Bruce Brooks Pfeiffer, Frank Lloyd Wright scholar, former apprentice, dies

Lily Altavena
The Republic | azcentral.com
Pictured in 2010, Bruce Brooks Pfeiffer looks through photographs acquired by The Frank Lloyd Wright Foundation. Pfeiffer, once an apprentice to Wright, died Dec. 31, 2017.

Bruce Brooks Pfeiffer, a prolific scholar and former apprentice of Frank Lloyd Wright, has died.

Pfeiffer passed on Dec. 31, according to the Frank Lloyd Wright Foundation. He was in his late 80s.

He began as an apprentice, joining Taliesin Fellowship in 1949 in Scottsdale. Pfeiffer later became the director of the foundation's archives. Pfeiffer's life's work became compiling a comprehensive record of Frank Lloyd Wright, authoring more than 50 writings about the American architect. 

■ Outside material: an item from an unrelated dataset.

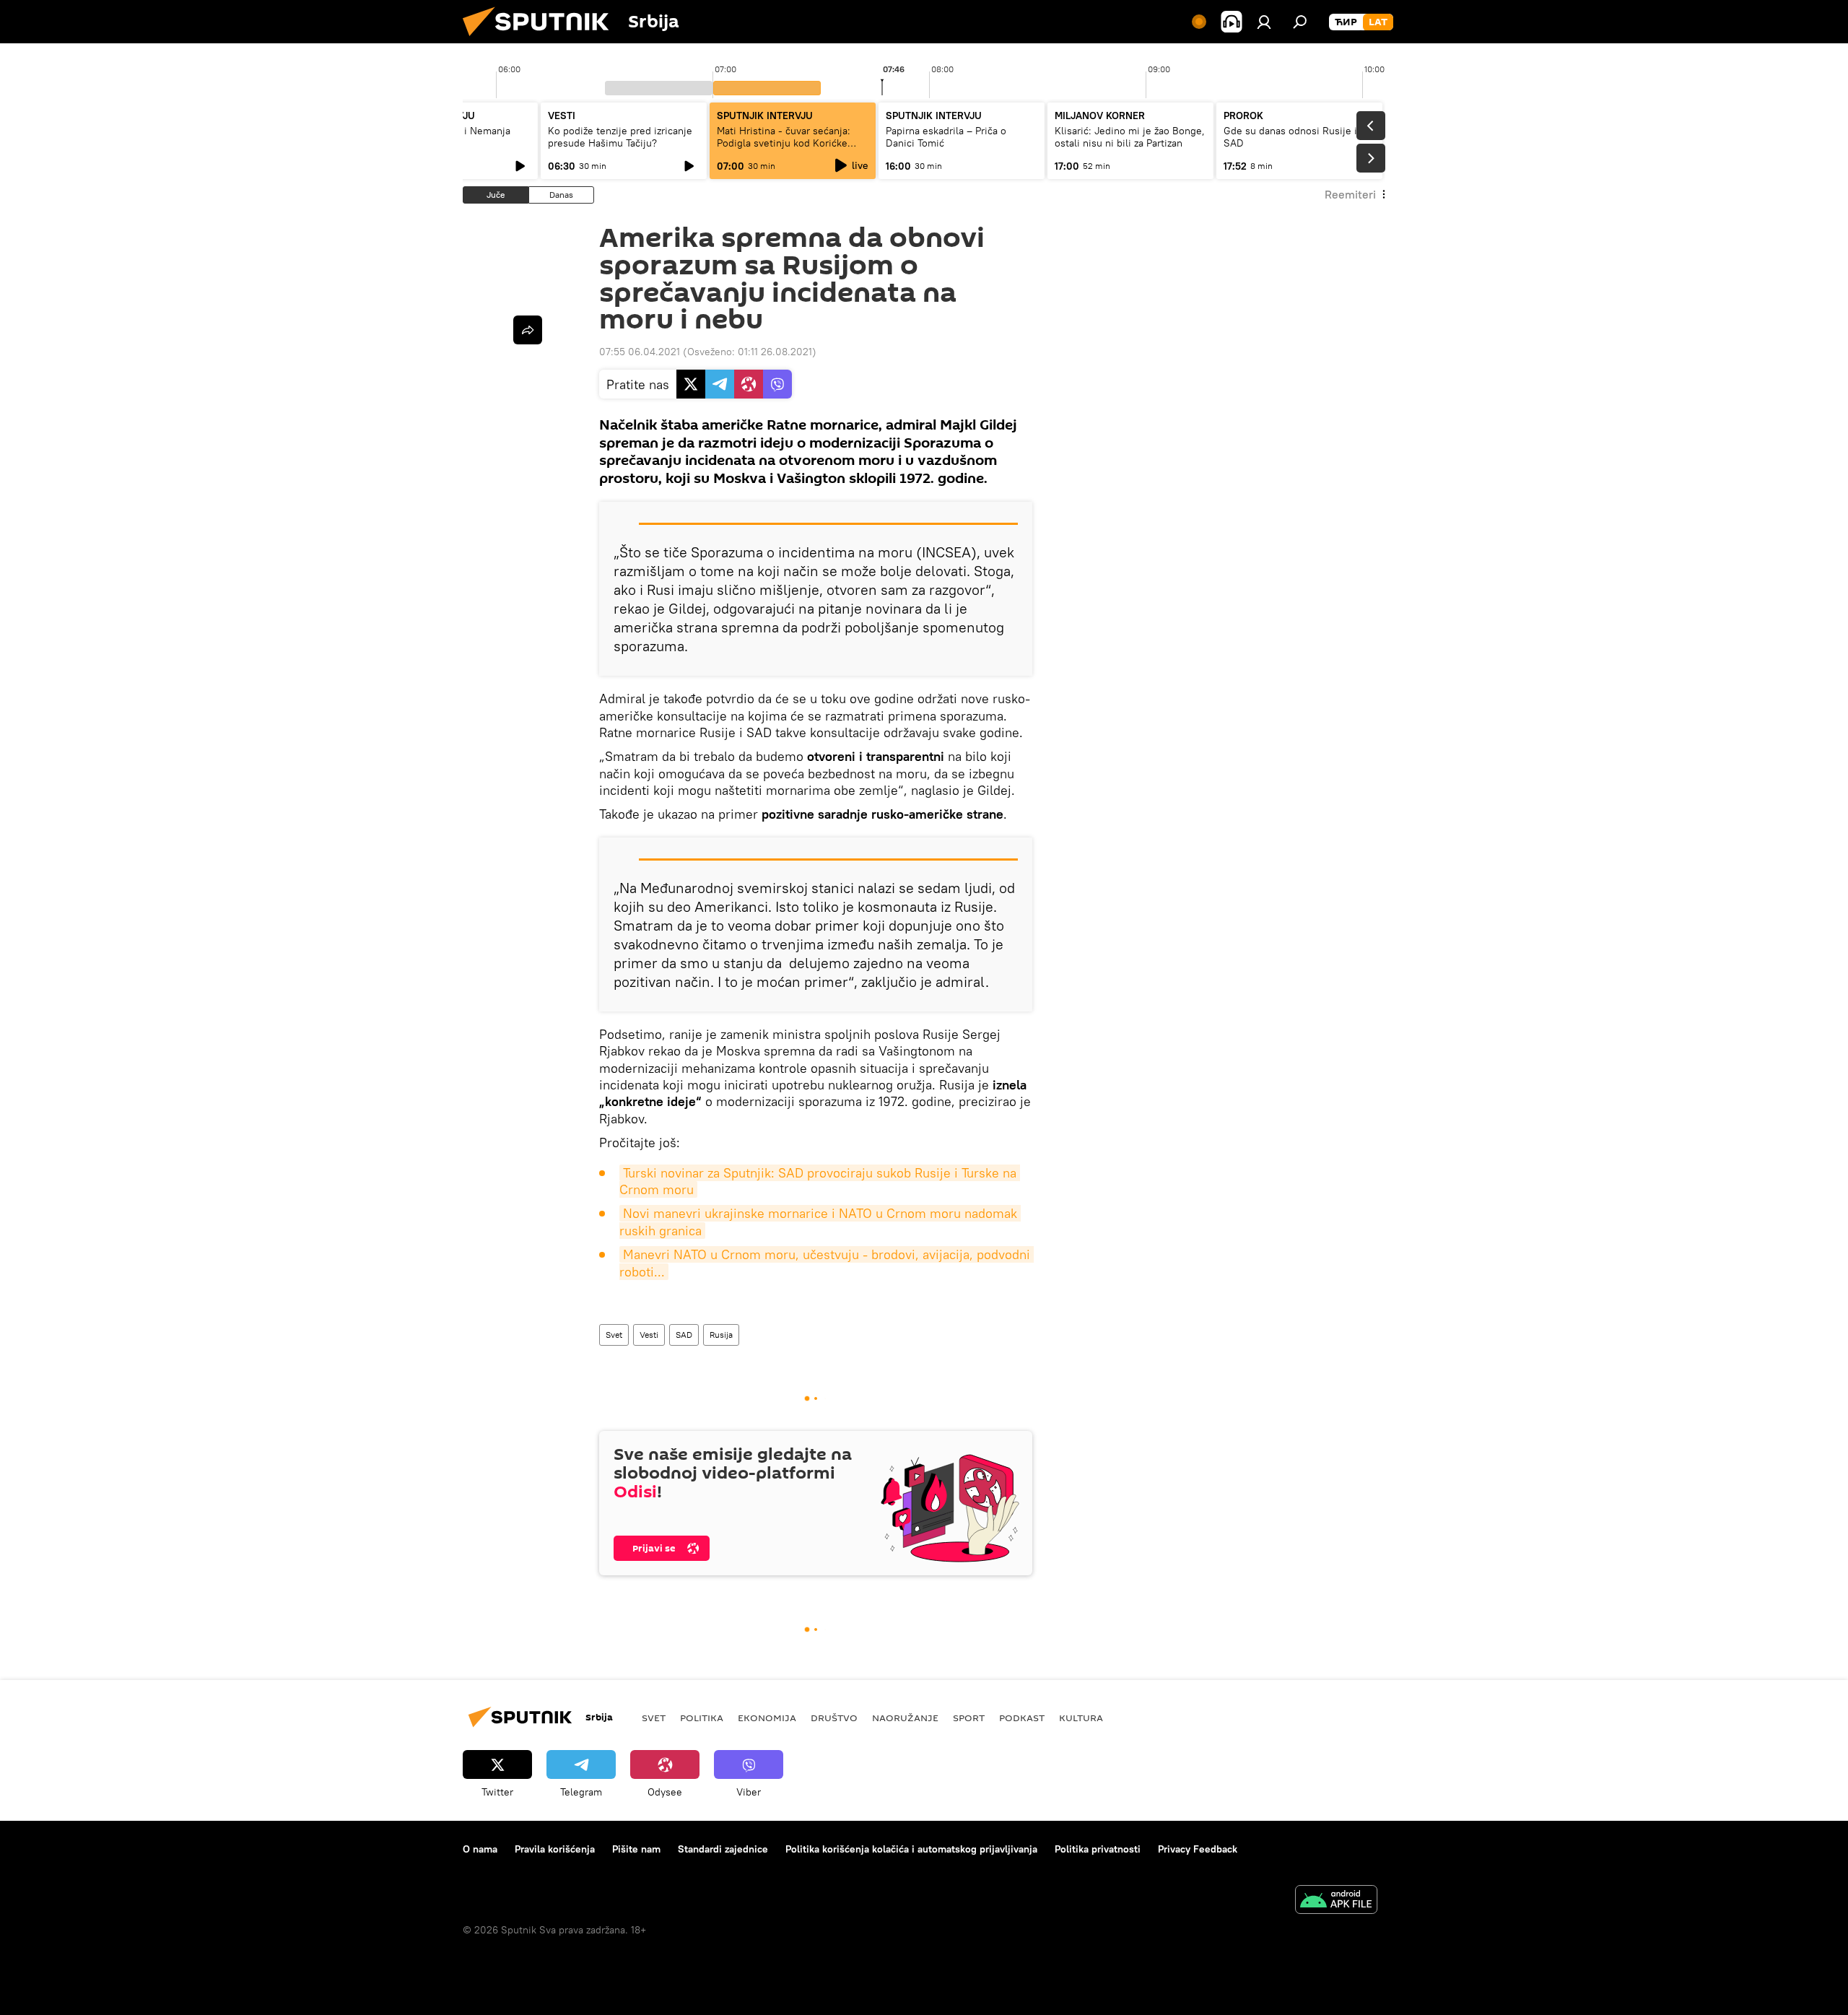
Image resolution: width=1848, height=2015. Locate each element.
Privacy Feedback (1197, 1848)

The Frank Lloyd Wright Foundation announced Pfeiffer's death Tuesday, writing, in part: 

"Bruce was a sustaining force in ensuring that the legacy of Wright’s work and words are available to all of us, and to future generations." 

Wright first caught Pfeiffer's attention in 1946, from a Life magazine article, he told The Republic in 2002. Another decade-old article notes that the archivist had earned a second-degree black belt in taekwondo, an activity he took up during a bout of arthritis. 

So captivated by Wright at a young age, Pfeiffer left college and traveled from Massachusetts to Taliesin in 1949. 

"I had the funniest feeling (that) I'm not going somewhere," he said in 2002 of first coming to Taliesin. "I'm coming somewhere. This is where I'm going to spend the rest of my life."